-- GIVEN RECORDS follows --

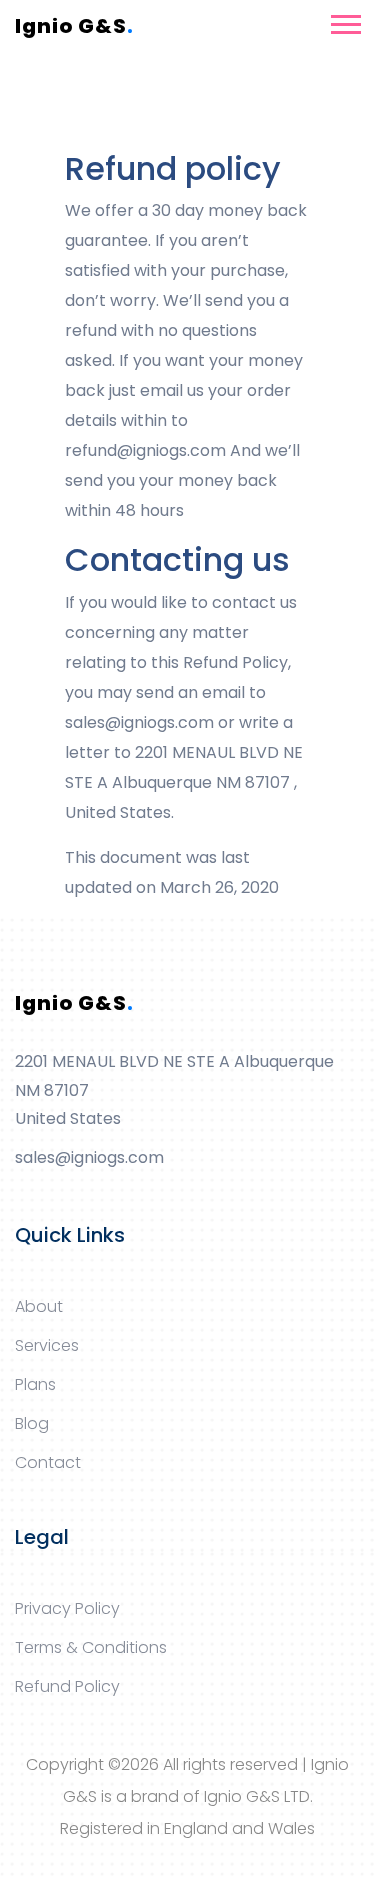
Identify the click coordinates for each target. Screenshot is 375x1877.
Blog (32, 1423)
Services (47, 1345)
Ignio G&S (74, 26)
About (39, 1306)
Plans (35, 1384)
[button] (344, 20)
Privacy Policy (67, 1608)
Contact (48, 1462)
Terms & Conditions (91, 1647)
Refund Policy (67, 1686)
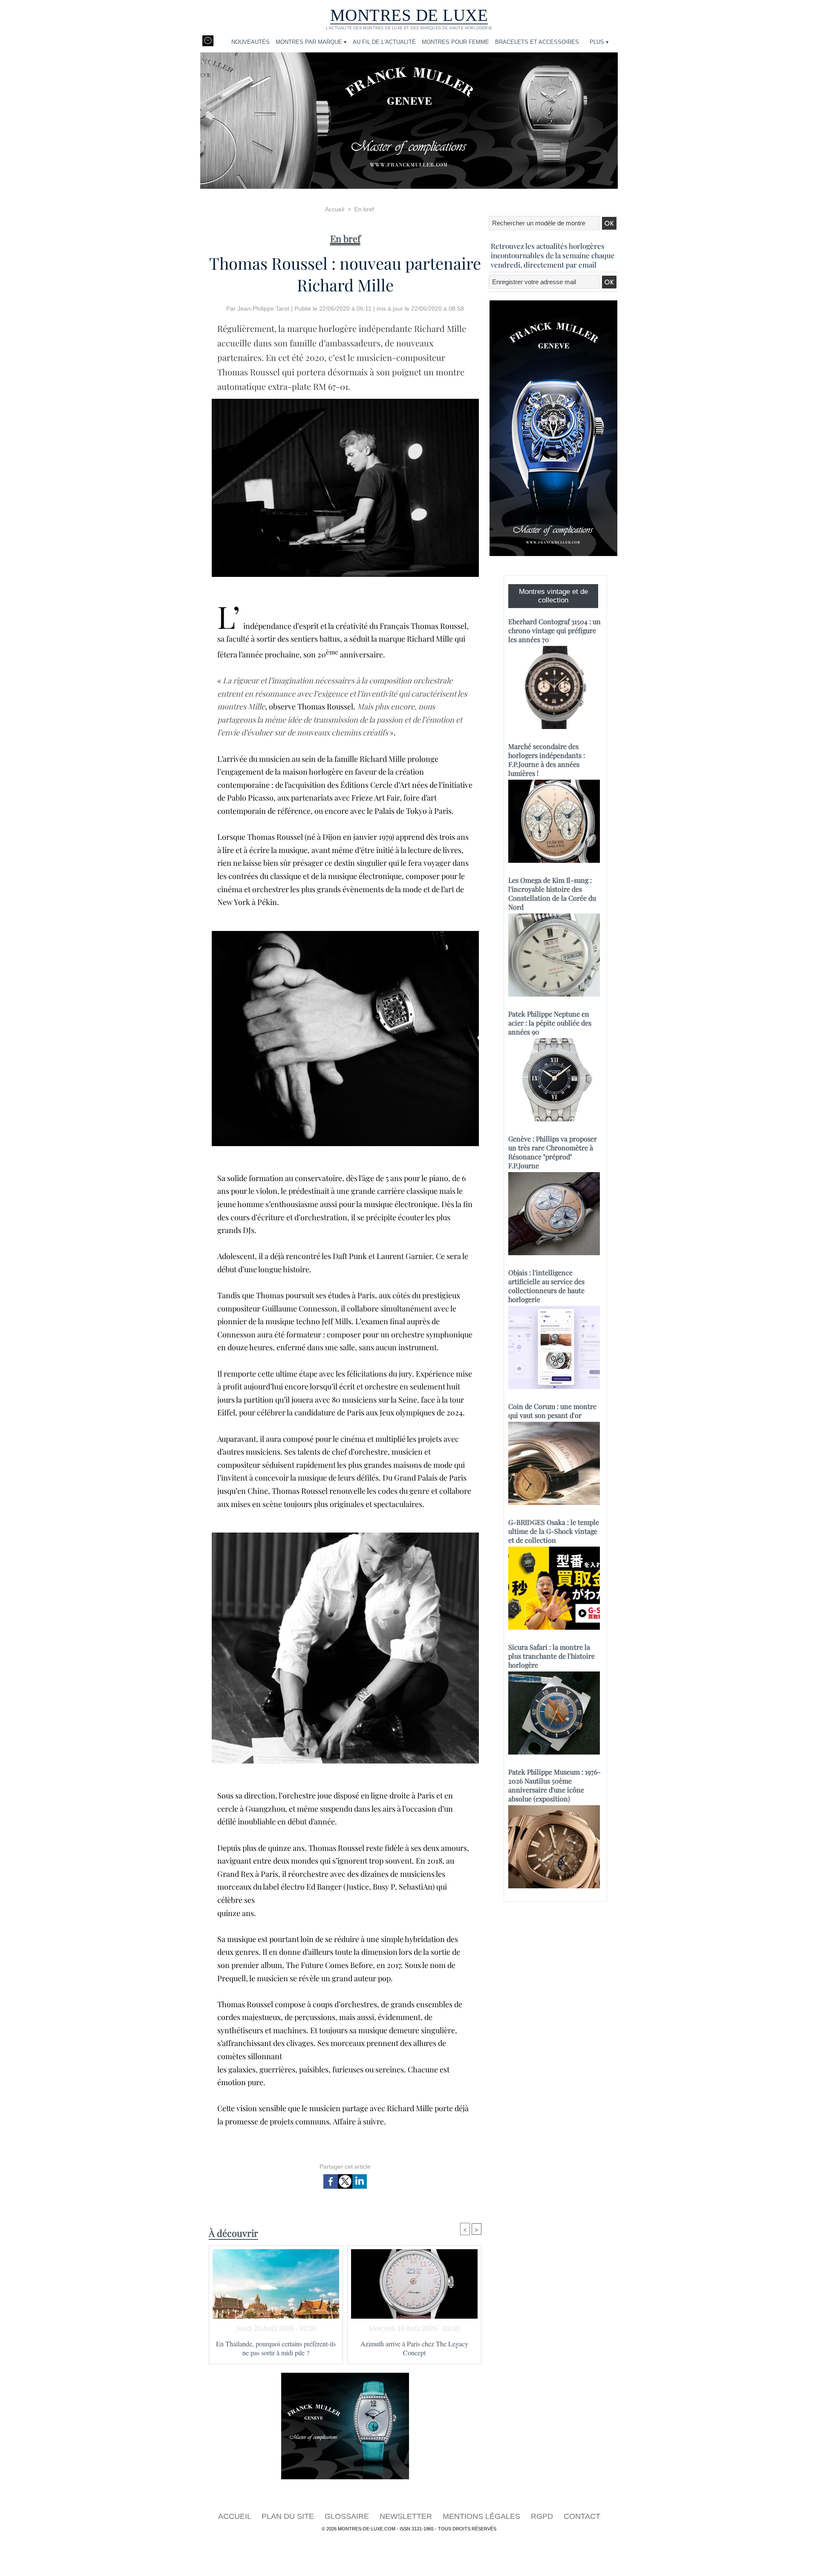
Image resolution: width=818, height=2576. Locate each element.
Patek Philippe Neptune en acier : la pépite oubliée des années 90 (549, 1022)
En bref (364, 209)
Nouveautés (250, 42)
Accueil (334, 209)
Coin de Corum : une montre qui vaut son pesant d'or (552, 1411)
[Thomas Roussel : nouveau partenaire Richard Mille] (345, 933)
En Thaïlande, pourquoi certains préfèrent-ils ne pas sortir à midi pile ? (276, 2348)
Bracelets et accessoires (537, 42)
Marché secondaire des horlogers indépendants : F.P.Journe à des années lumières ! (546, 760)
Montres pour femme (455, 42)
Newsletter (407, 2516)
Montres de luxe (409, 15)
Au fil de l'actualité (384, 42)
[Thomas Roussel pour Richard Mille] (345, 401)
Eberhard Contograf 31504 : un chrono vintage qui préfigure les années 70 (554, 630)
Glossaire (348, 2516)
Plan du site (289, 2516)
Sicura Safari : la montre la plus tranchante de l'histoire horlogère (551, 1655)
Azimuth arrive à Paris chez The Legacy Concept (414, 2348)
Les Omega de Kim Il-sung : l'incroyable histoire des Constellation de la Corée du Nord (552, 893)
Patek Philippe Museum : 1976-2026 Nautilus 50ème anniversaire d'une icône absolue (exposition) (554, 1785)
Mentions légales (482, 2516)
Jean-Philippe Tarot (263, 308)
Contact (582, 2516)
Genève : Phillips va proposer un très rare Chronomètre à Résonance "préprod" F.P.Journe (552, 1152)
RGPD (543, 2516)
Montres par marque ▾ (311, 42)
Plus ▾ (599, 42)
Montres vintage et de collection (553, 596)
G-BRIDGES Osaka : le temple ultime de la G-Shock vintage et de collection (553, 1531)
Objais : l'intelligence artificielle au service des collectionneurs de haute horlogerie (546, 1286)
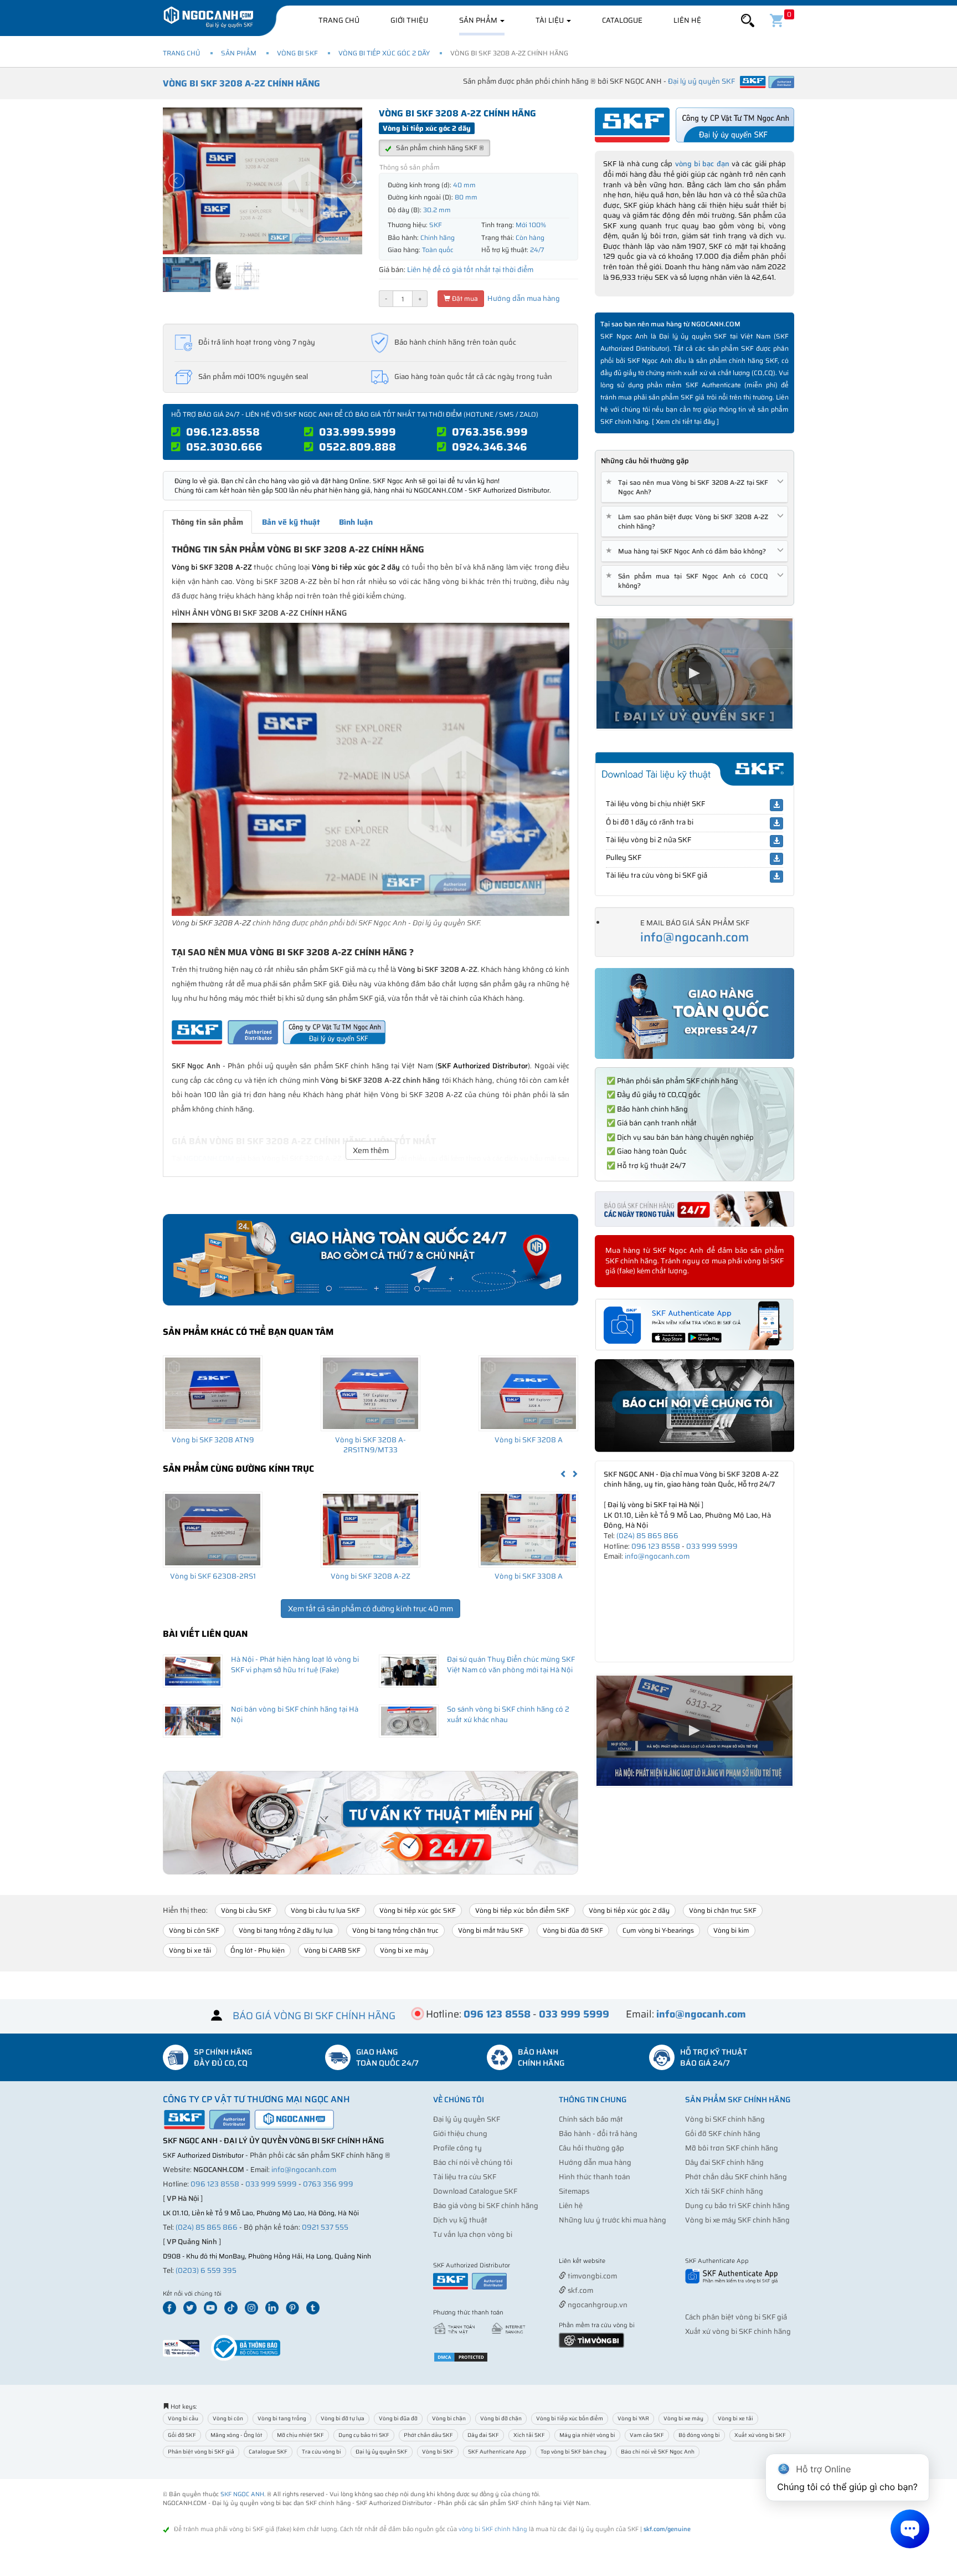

-- GIVEN RECORDS concluded --

DIRECTIONS FOR THIS TASK | Please copy the lines in the records above between the one holding "Patek Philippe Neptune" and the one holding "Patek Philippe Museum", inclusive, exactly and with no other line.

RESPONSE |
Patek Philippe Neptune en acier : la pépite oubliée des années 90 (549, 1022)
En bref (364, 209)
Nouveautés (250, 42)
Accueil (334, 209)
Coin de Corum : une montre qui vaut son pesant d'or (552, 1411)
[Thomas Roussel : nouveau partenaire Richard Mille] (345, 933)
En Thaïlande, pourquoi certains préfèrent-ils ne pas sortir à midi pile ? (276, 2348)
Bracelets et accessoires (537, 42)
Marché secondaire des horlogers indépendants : F.P.Journe à des années lumières ! (546, 760)
Montres pour femme (455, 42)
Newsletter (407, 2516)
Montres de luxe (409, 15)
Au fil de l'actualité (384, 42)
[Thomas Roussel pour Richard Mille] (345, 401)
Eberhard Contograf 31504 : un chrono vintage qui préfigure les années 70 (554, 630)
Glossaire (348, 2516)
Plan du site (289, 2516)
Sicura Safari : la montre la plus tranchante de l'histoire horlogère (551, 1655)
Azimuth arrive à Paris chez The Legacy Concept (414, 2348)
Les Omega de Kim Il-sung : l'incroyable histoire des Constellation de la Corée du Nord (552, 893)
Patek Philippe Museum : 1976-2026 Nautilus 50ème anniversaire d'une icône absolue (exposition) (554, 1785)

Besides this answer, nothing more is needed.